Nothing other than the lines from the one containing "The image size is (1400, 849)." through the close of the entries below should be printed, each exactly.

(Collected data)
┏━━

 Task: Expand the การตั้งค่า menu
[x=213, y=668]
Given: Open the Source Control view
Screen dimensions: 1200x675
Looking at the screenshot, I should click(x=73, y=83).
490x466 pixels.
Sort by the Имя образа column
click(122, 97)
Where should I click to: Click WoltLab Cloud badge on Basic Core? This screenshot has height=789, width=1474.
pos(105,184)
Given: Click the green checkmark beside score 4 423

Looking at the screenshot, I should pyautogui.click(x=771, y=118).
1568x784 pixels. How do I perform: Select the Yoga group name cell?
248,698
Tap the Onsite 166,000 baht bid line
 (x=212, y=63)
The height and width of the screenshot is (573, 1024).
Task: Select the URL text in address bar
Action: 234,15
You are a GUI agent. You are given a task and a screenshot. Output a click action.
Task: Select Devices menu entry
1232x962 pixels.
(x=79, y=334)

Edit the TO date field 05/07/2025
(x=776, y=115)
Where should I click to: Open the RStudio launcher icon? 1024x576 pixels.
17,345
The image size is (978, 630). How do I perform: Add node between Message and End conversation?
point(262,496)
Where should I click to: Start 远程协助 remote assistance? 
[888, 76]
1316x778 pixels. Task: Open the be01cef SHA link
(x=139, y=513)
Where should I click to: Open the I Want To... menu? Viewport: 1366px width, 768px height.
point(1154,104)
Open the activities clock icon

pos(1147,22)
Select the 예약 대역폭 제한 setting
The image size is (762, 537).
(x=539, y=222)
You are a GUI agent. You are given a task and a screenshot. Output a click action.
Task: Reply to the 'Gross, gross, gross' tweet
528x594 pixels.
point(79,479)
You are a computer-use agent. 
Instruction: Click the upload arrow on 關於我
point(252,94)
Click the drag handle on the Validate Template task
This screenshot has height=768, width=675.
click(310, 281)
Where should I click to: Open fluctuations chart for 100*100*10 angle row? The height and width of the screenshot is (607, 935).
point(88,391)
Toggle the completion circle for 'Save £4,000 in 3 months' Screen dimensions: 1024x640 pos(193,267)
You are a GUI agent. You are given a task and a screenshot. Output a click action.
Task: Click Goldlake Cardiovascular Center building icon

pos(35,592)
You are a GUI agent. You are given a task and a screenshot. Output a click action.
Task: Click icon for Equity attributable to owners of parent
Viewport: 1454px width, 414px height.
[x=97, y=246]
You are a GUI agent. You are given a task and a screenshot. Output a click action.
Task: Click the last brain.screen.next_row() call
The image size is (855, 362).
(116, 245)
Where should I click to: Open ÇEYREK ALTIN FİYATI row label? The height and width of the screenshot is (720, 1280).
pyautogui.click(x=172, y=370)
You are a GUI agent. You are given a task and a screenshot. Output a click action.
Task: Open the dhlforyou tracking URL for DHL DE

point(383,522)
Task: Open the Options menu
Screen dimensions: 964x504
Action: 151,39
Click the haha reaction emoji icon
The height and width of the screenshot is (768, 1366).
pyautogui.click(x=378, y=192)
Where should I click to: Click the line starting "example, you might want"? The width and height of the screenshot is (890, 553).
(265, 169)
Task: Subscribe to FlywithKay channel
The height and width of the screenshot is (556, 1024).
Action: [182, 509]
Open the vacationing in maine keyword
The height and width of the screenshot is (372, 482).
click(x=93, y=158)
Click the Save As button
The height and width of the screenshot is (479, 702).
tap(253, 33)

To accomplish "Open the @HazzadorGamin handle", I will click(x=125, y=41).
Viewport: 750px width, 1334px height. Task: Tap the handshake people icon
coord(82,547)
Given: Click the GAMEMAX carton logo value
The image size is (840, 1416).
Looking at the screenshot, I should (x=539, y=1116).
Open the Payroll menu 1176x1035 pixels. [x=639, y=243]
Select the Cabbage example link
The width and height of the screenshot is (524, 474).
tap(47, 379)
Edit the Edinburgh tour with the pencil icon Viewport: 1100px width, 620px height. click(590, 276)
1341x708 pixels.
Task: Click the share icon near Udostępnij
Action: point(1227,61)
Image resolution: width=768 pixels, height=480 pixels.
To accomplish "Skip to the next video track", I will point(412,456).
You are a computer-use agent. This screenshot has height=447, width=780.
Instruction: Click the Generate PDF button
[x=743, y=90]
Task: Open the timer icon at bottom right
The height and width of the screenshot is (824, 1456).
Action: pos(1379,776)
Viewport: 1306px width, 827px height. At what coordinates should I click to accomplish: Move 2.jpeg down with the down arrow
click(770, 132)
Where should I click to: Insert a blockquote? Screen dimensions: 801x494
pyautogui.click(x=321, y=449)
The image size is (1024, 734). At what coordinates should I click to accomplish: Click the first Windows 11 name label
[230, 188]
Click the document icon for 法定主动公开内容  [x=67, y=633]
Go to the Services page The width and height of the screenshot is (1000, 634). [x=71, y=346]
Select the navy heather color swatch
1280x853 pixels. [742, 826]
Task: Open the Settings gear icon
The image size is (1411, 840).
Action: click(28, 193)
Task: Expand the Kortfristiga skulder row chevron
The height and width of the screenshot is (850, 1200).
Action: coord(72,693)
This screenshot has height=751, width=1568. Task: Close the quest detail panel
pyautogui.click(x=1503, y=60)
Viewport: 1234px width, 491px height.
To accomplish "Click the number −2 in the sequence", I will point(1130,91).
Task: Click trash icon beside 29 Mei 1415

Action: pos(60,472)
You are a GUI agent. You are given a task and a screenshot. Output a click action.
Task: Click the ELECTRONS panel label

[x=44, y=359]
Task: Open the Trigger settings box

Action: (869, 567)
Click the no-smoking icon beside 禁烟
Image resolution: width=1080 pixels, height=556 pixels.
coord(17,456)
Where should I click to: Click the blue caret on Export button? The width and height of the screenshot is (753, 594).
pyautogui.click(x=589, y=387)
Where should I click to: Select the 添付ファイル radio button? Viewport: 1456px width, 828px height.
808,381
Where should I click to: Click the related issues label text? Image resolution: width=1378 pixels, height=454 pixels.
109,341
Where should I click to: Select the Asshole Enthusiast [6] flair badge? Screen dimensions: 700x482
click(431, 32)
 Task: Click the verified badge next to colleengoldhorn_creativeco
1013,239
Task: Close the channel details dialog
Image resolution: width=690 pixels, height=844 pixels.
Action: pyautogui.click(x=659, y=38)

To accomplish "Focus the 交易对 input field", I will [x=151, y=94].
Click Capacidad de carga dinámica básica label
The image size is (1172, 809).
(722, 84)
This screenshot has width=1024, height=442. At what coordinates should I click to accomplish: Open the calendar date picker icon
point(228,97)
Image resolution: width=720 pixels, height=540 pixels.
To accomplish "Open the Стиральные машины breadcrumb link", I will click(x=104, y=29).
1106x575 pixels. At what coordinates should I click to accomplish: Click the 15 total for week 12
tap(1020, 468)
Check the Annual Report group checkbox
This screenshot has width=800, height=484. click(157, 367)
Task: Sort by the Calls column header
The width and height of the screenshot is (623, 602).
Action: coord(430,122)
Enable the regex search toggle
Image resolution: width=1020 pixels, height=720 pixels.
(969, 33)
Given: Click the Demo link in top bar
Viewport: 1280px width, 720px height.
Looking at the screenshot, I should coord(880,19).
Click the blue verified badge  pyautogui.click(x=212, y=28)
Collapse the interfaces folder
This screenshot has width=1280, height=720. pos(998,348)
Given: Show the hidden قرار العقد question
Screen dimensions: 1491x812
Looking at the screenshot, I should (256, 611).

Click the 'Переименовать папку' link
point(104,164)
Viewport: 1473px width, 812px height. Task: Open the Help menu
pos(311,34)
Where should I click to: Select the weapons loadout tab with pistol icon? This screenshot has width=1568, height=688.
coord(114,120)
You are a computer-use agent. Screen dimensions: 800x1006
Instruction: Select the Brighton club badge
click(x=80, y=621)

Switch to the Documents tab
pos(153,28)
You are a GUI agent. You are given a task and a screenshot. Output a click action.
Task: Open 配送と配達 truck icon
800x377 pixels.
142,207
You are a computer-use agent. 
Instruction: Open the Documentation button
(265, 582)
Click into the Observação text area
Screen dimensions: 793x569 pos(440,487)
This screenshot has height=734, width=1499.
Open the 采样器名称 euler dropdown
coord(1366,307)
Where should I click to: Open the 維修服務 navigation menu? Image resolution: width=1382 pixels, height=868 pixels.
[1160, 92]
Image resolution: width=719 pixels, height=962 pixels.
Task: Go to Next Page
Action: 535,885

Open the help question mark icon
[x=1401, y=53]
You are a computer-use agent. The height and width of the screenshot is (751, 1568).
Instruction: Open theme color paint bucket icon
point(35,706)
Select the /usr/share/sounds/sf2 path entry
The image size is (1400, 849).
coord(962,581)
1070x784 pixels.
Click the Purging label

┗━━

• WRITTEN REPLY
The image size is (1400, 849).
coord(962,581)
1070x784 pixels.
Click the Purging label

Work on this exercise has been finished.